Could you return all of the records exactly as they stand?

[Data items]
= Beginning of Section =
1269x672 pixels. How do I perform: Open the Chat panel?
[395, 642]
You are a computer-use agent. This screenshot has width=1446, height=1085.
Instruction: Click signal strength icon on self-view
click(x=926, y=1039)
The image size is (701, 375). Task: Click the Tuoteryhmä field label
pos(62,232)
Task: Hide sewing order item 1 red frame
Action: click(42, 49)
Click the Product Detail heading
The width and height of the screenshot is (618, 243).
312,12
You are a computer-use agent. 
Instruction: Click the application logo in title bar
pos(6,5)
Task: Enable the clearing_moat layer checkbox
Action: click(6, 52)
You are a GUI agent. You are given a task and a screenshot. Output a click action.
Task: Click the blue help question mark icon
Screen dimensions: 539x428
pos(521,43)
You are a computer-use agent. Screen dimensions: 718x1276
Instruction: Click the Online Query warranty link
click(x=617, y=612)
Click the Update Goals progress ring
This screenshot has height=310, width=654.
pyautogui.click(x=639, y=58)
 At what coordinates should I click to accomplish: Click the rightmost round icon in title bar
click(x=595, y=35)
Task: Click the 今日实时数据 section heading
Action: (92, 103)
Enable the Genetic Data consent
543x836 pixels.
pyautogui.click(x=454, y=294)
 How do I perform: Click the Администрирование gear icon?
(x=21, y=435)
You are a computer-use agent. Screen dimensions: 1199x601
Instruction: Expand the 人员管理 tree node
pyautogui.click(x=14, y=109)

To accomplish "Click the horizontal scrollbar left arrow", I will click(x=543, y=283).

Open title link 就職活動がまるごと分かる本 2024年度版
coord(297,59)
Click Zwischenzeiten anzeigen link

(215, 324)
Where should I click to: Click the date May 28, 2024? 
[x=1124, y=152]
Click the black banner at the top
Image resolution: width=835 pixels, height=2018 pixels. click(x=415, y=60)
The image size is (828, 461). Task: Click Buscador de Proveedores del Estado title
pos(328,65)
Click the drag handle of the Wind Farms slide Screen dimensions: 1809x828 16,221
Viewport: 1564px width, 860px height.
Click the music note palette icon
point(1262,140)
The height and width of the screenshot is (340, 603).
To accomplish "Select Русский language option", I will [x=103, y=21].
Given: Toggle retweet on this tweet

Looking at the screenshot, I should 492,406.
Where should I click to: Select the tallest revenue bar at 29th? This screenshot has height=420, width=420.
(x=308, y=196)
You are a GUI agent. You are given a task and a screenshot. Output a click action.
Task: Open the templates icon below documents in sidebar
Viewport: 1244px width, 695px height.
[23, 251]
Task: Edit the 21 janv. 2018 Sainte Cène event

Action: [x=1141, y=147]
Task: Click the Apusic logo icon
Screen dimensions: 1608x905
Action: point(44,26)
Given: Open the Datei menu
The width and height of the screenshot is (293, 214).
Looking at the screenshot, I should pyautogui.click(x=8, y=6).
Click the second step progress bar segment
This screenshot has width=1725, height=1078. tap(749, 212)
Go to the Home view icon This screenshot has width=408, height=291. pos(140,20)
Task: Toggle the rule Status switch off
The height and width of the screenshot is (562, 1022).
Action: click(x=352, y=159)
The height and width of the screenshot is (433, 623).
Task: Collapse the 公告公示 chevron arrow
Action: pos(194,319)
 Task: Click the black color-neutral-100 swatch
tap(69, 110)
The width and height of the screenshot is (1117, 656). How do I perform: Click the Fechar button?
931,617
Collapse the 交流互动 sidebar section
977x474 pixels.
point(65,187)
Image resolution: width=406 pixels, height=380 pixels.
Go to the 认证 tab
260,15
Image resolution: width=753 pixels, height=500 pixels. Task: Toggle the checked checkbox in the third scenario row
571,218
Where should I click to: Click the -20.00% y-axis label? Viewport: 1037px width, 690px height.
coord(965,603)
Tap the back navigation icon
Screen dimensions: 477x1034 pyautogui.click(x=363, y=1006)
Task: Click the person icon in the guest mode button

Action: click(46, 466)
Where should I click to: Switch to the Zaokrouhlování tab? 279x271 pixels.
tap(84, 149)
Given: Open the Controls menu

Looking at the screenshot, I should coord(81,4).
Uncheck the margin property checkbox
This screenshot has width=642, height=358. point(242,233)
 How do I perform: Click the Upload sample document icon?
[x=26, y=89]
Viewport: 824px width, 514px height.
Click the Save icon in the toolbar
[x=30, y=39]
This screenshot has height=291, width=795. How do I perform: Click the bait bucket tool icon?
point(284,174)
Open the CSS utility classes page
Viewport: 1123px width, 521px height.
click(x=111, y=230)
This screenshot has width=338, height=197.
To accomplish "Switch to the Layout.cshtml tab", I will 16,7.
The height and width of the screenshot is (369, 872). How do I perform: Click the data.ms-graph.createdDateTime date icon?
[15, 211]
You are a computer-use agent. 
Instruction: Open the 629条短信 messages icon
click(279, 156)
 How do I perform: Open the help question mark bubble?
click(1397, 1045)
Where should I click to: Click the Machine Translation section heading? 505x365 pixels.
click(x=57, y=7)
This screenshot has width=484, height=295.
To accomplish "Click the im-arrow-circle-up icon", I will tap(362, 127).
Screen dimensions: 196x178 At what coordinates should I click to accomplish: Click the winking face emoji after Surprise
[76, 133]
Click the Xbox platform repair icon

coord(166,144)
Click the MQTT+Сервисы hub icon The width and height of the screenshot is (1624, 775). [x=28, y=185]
= End of Section =
• _Solution for this problem_
1269x672 pixels. How do I perform: Open the Chat panel?
[395, 642]
You are a computer-use agent. This screenshot has width=1446, height=1085.
Instruction: Click signal strength icon on self-view
click(x=926, y=1039)
The image size is (701, 375). Task: Click the Tuoteryhmä field label
pos(62,232)
Task: Hide sewing order item 1 red frame
Action: click(42, 49)
Click the Product Detail heading
The width and height of the screenshot is (618, 243).
312,12
You are a computer-use agent. 
Instruction: Click the application logo in title bar
pos(6,5)
Task: Enable the clearing_moat layer checkbox
Action: click(6, 52)
You are a GUI agent. You are given a task and a screenshot. Output a click action.
Task: Click the blue help question mark icon
Screen dimensions: 539x428
pos(521,43)
You are a computer-use agent. Screen dimensions: 718x1276
Instruction: Click the Online Query warranty link
click(x=617, y=612)
Click the Update Goals progress ring
This screenshot has height=310, width=654.
pyautogui.click(x=639, y=58)
 At what coordinates should I click to accomplish: Click the rightmost round icon in title bar
click(x=595, y=35)
Task: Click the 今日实时数据 section heading
Action: (92, 103)
Enable the Genetic Data consent
543x836 pixels.
pyautogui.click(x=454, y=294)
 How do I perform: Click the Администрирование gear icon?
(x=21, y=435)
You are a computer-use agent. Screen dimensions: 1199x601
Instruction: Expand the 人员管理 tree node
pyautogui.click(x=14, y=109)

To accomplish "Click the horizontal scrollbar left arrow", I will click(x=543, y=283).

Open title link 就職活動がまるごと分かる本 2024年度版
coord(297,59)
Click Zwischenzeiten anzeigen link

(215, 324)
Where should I click to: Click the date May 28, 2024? 
[x=1124, y=152]
Click the black banner at the top
Image resolution: width=835 pixels, height=2018 pixels. click(x=415, y=60)
The image size is (828, 461). Task: Click Buscador de Proveedores del Estado title
pos(328,65)
Click the drag handle of the Wind Farms slide Screen dimensions: 1809x828 16,221
Viewport: 1564px width, 860px height.
Click the music note palette icon
point(1262,140)
The height and width of the screenshot is (340, 603).
To accomplish "Select Русский language option", I will [x=103, y=21].
Given: Toggle retweet on this tweet

Looking at the screenshot, I should 492,406.
Where should I click to: Select the tallest revenue bar at 29th? This screenshot has height=420, width=420.
(x=308, y=196)
You are a GUI agent. You are given a task and a screenshot. Output a click action.
Task: Open the templates icon below documents in sidebar
Viewport: 1244px width, 695px height.
[23, 251]
Task: Edit the 21 janv. 2018 Sainte Cène event

Action: [x=1141, y=147]
Task: Click the Apusic logo icon
Screen dimensions: 1608x905
Action: point(44,26)
Given: Open the Datei menu
The width and height of the screenshot is (293, 214).
Looking at the screenshot, I should pyautogui.click(x=8, y=6).
Click the second step progress bar segment
This screenshot has width=1725, height=1078. tap(749, 212)
Go to the Home view icon This screenshot has width=408, height=291. pos(140,20)
Task: Toggle the rule Status switch off
The height and width of the screenshot is (562, 1022).
Action: click(x=352, y=159)
The height and width of the screenshot is (433, 623).
Task: Collapse the 公告公示 chevron arrow
Action: pos(194,319)
 Task: Click the black color-neutral-100 swatch
tap(69, 110)
The width and height of the screenshot is (1117, 656). How do I perform: Click the Fechar button?
931,617
Collapse the 交流互动 sidebar section
977x474 pixels.
point(65,187)
Image resolution: width=406 pixels, height=380 pixels.
Go to the 认证 tab
260,15
Image resolution: width=753 pixels, height=500 pixels. Task: Toggle the checked checkbox in the third scenario row
571,218
Where should I click to: Click the -20.00% y-axis label? Viewport: 1037px width, 690px height.
coord(965,603)
Tap the back navigation icon
Screen dimensions: 477x1034 pyautogui.click(x=363, y=1006)
Task: Click the person icon in the guest mode button

Action: click(46, 466)
Where should I click to: Switch to the Zaokrouhlování tab? 279x271 pixels.
tap(84, 149)
Given: Open the Controls menu

Looking at the screenshot, I should coord(81,4).
Uncheck the margin property checkbox
This screenshot has width=642, height=358. point(242,233)
 How do I perform: Click the Upload sample document icon?
[x=26, y=89]
Viewport: 824px width, 514px height.
Click the Save icon in the toolbar
[x=30, y=39]
This screenshot has height=291, width=795. How do I perform: Click the bait bucket tool icon?
point(284,174)
Open the CSS utility classes page
Viewport: 1123px width, 521px height.
click(x=111, y=230)
This screenshot has width=338, height=197.
To accomplish "Switch to the Layout.cshtml tab", I will 16,7.
The height and width of the screenshot is (369, 872). How do I perform: Click the data.ms-graph.createdDateTime date icon?
[15, 211]
You are a computer-use agent. 
Instruction: Open the 629条短信 messages icon
click(279, 156)
 How do I perform: Open the help question mark bubble?
click(1397, 1045)
Where should I click to: Click the Machine Translation section heading? 505x365 pixels.
click(x=57, y=7)
This screenshot has width=484, height=295.
To accomplish "Click the im-arrow-circle-up icon", I will tap(362, 127).
Screen dimensions: 196x178 At what coordinates should I click to accomplish: Click the winking face emoji after Surprise
[76, 133]
Click the Xbox platform repair icon

coord(166,144)
Click the MQTT+Сервисы hub icon The width and height of the screenshot is (1624, 775). [x=28, y=185]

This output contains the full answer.